Bob and Jayne Hickey visited the Bulletin recently, where they displayed a collection of photos and talked about their lives together. Jayne Hickey said her husband has had "a very unusual life."

"I had never traveled till I got married," Jayne Hickey said. "We packed a lot of times. It was fantastic. It was an adventure."

"It's been good," Bob Hickey said.

Hickey was born in the Oklahoma panhandle, and his folks "moved three miles north into Kansas," Hickey said. He grew up in Kansas, where he graduated from high school, and entered the Army in December 1944.

Fighting the Japanese in Philippines, Hickey was wounded, taking shrapnel to his arm.

Hickey left the Army in 1946, worked at different jobs in Kansas and ended up in West Virginia, where he worked in a coal mine. Hickey got engaged and decided to return to Kansas to go to college. Hickey was in college when his fiance sent him the "Dear John" letter.

Hickey returned to West Virginia to "try to patch things up," but it didn't work. Hickey worked some more in a coal mine, re-enrolled in college and went back in the Army in 1947.

Hickey became an Army photographer and was stationed in Okinawa when the Korean War began. Hickey was sent to Korea, where Bob and his two brothers Dean, a Marine, and Ernest, an Air Force flight crew member ended up together for the first time in four years.

After the Korean War, Hickey was at Camp Wolters in Mineral Wells, waiting to be discharged. But an event occurred in Brownwood in 1952: a heavy cargo planed landed at the Brownwood airport, damaging the runway. The Army sent Hickey to Brownwood to photograph the work by the Aviator Engineer Company from Camp Wolters to repair the runway.

"One of the guys told me he wanted to introduce me to a girl," Hickey said.

The girl was 17-year-old Jayne Fuller, who worked as a carhop at the Chisum Chicken Hut. Jayne was a high school student who'd been active in sports and band, and she had worked at the Chisum Chicken Hut since she was 14.

Jayne waited on the older soldier, and he offered her a ride home. Jayne accepted the offer. "I said 'sure' it would save me 25 cents on a taxi," Jayne recalled. "I didn't tell him that."

The two began dating, Hickey left the Army and Bob and Jayne got married. They moved to Liberal, Kan., where Bob Hickey had jobs including working at a furniture store and carpet laying. While attending church in Liberal, Hickey said, he became a Christian. His wife had thought he already was one.

"I think the Lord had been reaching for me for a long time," Hickey said.

Seeking a better future, the Hickeys returned to Brownwood, where Bob Hickey enrolled in Howard Payne University.

Hickey studied Spanish and secondary education, then began his career working for the federal government. As a federal government employee, Hickey, his wife and family which expanded to include six children lived in Oklahoma, Minnesota, Missouri, Washington, D.C. and Georgia.

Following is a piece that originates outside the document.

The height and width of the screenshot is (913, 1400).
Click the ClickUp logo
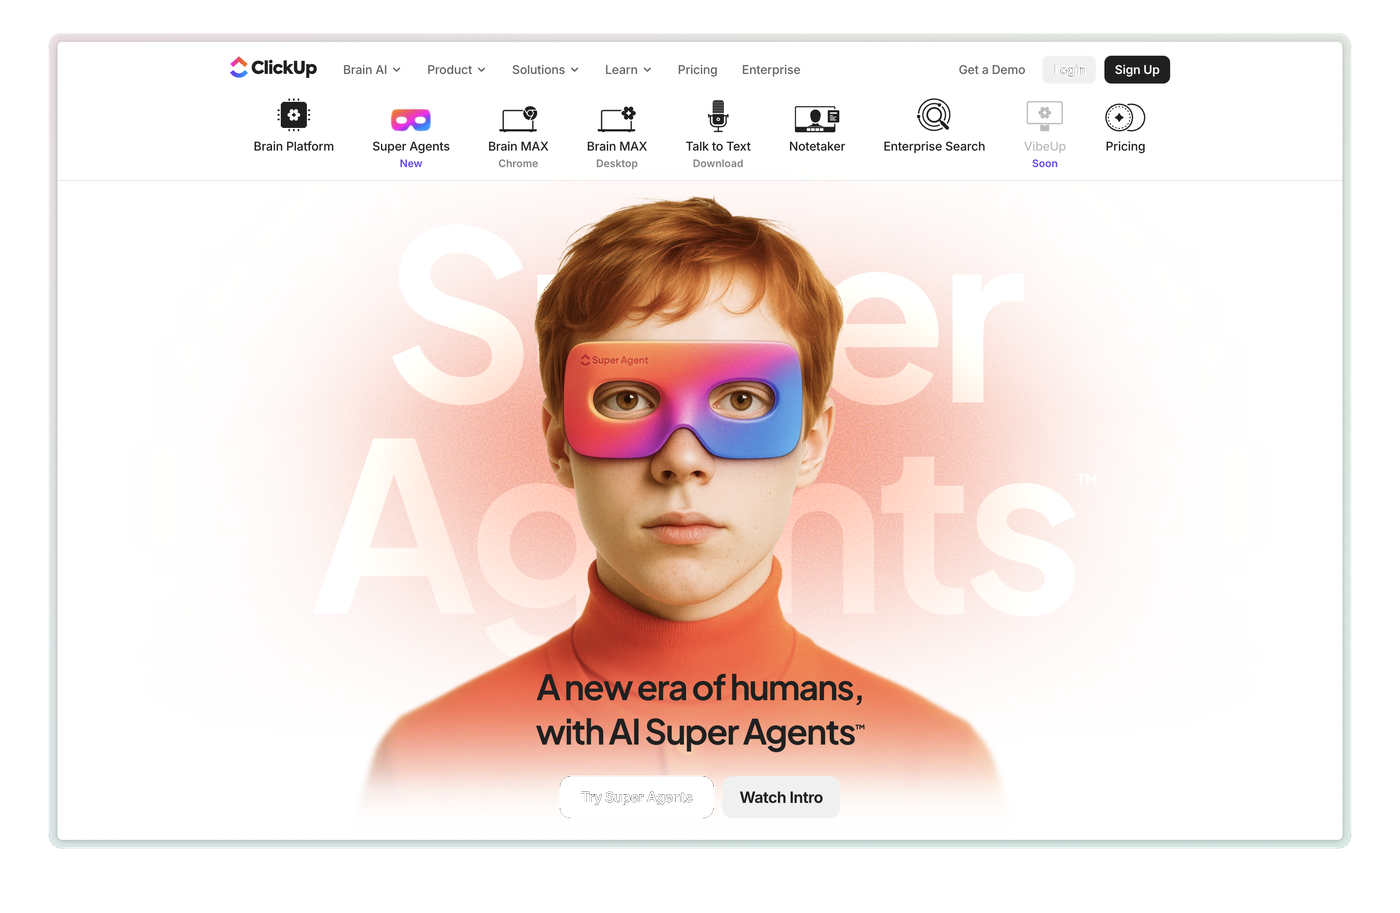(x=273, y=68)

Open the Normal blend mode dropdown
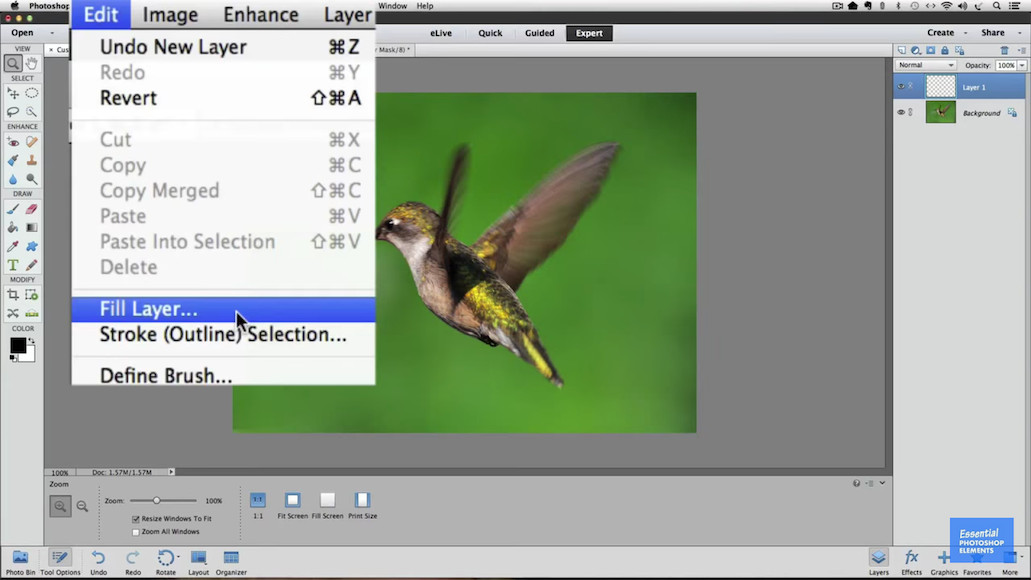coord(926,65)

Hickey retired from the federal government after 30 years, and he and Jayne moved into a home just outside Blanket. He wasn't quite through working though. Hickey had a state job in Comanche, then retired for good around 1996.

The Hickeys are active in the First Baptist Church in Blanket, and work a pecan orchard. Bob Hickey is active with the American Legion and Lions Club, and is a member of the Gideons.

Jayne Hickey said she's glad Bob's first fiance dumped him. "Sure am," she said. "My mother prayed that I'd marry the right guy, and I did," she said.